**WHAT THE EXERCISE ASKS**
In the listing below, start your output at the line with "Image resolution: width=1192" and end it after the line with "Go to previous", copying every line exactly.

**DATA RECORDS**
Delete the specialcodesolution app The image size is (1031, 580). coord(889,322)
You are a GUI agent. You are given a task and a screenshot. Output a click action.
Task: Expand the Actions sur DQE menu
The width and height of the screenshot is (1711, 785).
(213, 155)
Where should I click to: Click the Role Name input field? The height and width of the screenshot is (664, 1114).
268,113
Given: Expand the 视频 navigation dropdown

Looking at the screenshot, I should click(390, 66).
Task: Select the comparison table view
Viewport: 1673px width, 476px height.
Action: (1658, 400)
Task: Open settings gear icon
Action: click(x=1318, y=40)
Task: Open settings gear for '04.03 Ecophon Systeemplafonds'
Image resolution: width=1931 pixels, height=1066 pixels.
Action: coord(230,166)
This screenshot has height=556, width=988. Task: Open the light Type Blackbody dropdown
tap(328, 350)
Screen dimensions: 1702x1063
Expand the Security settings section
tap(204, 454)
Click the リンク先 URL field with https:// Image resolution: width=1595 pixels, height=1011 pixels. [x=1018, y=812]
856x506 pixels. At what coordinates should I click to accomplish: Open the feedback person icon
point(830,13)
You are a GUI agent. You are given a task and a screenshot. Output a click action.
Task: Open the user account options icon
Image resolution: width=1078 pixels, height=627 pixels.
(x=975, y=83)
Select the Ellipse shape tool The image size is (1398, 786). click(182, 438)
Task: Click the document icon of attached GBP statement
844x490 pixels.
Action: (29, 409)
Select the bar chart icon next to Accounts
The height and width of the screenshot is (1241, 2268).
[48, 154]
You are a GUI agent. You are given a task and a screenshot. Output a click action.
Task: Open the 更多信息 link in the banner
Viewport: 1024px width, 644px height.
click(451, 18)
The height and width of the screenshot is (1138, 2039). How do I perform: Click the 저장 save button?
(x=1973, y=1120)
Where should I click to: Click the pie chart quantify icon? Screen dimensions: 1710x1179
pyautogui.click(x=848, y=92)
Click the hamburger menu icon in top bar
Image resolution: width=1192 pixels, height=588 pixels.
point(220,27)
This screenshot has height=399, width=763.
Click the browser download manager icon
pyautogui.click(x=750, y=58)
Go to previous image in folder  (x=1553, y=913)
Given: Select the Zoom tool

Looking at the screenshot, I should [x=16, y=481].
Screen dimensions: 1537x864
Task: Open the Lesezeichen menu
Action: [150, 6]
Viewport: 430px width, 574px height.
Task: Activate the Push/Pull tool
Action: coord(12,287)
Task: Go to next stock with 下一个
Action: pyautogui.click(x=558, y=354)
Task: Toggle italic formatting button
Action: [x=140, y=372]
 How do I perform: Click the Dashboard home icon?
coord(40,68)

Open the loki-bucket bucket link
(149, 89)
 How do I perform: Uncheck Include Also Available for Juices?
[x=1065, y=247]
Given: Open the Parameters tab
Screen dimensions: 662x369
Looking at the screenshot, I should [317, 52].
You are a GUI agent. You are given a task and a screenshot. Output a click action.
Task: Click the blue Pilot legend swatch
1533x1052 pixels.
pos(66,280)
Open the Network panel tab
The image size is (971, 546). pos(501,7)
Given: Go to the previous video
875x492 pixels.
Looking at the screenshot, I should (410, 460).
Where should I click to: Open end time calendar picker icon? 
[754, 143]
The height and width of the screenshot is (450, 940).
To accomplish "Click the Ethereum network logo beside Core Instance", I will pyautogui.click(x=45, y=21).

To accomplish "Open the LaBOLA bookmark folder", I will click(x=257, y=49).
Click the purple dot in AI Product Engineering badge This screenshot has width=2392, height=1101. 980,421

**RESULT FOR THIS TASK**
Image resolution: width=1192 pixels, height=588 pixels.
point(220,27)
This screenshot has height=399, width=763.
Click the browser download manager icon
pyautogui.click(x=750, y=58)
Go to previous image in folder  (x=1553, y=913)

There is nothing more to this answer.